Problems to solve ▸
- 1) From the SVE repository page, copy the passage starting at "Structural Variation Engine" and ending at "of SV-calling algorithms.".
- 2) Which SV-calling algorithms does the SVE repository page name as part of the default ensemble? List every one.

Text segment ▸
────────
Skip to content

TheJacksonLaboratory/SVE

Repository files navigation

Structural Variation Engine (SVE)

Alt text
(c) 2017 Timothy Becker & Wan-Ping Lee

SVE is a python script based execution engine for Structural Variation (SV) detection and can be used for any levels of data inputs, raw FASTQs, aligned BAMs, or variant call format (VCFs), and generates a unified VCF as its output. By design, SVE consists of alignment, realignment and the ensemble of state-of-the-art SV-calling algorithms by default. They are BreakDancer, BreakSeq, cnMOPS, CNVnator, DELLY, Hydra and LUMPY. FusorSV is also embedded that is a data mining approach to assess performance and merge callsets from an ensemble of SV-calling algorithms.
────────
Data records ▸
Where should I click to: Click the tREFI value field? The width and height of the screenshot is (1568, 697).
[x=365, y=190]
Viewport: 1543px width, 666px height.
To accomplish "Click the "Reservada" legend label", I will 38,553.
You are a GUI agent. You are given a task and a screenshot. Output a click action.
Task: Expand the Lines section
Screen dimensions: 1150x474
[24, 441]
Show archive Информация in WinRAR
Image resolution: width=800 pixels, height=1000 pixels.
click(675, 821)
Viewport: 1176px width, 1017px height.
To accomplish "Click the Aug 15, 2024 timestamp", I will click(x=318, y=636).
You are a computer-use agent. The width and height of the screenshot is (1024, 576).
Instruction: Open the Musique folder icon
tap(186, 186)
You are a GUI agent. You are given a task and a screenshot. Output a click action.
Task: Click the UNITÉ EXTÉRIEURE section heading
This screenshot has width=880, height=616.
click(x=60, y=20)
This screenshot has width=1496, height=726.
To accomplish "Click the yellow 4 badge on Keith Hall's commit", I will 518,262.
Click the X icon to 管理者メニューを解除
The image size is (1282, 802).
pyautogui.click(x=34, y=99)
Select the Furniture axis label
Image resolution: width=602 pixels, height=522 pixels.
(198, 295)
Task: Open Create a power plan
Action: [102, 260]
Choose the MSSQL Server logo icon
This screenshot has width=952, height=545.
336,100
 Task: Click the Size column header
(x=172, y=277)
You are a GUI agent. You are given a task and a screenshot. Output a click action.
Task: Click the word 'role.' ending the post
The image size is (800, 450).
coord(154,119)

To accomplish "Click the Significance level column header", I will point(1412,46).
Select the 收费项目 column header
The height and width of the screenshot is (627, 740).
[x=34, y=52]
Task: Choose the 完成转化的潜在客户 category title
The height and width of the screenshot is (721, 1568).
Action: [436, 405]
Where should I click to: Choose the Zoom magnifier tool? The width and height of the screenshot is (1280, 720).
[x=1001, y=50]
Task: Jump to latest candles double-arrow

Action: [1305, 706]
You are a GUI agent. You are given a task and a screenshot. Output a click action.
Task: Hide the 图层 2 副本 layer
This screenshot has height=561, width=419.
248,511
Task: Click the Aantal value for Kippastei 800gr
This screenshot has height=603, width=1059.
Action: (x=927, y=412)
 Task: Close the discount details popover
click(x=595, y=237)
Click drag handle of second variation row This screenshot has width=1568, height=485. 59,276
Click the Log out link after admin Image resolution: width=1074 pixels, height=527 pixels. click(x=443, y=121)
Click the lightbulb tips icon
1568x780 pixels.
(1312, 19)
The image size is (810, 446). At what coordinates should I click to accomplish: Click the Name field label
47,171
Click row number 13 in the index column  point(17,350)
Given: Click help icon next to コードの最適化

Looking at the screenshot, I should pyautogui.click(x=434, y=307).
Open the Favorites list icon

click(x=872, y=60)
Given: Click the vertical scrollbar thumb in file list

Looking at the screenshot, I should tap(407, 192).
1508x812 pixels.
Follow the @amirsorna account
────────
Solutions to the tasks ▸
- 1)
Structural Variation Engine (SVE)

Alt text
(c) 2017 Timothy Becker & Wan-Ping Lee

SVE is a python script based execution engine for Structural Variation (SV) detection and can be used for any levels of data inputs, raw FASTQs, aligned BAMs, or variant call format (VCFs), and generates a unified VCF as its output. By design, SVE consists of alignment, realignment and the ensemble of state-of-the-art SV-calling algorithms by default. They are BreakDancer, BreakSeq, cnMOPS, CNVnator, DELLY, Hydra and LUMPY. FusorSV is also embedded that is a data mining approach to assess performance and merge callsets from an ensemble of SV-calling algorithms.

- 2) BreakDancer, BreakSeq, cnMOPS, CNVnator, DELLY, Hydra, LUMPY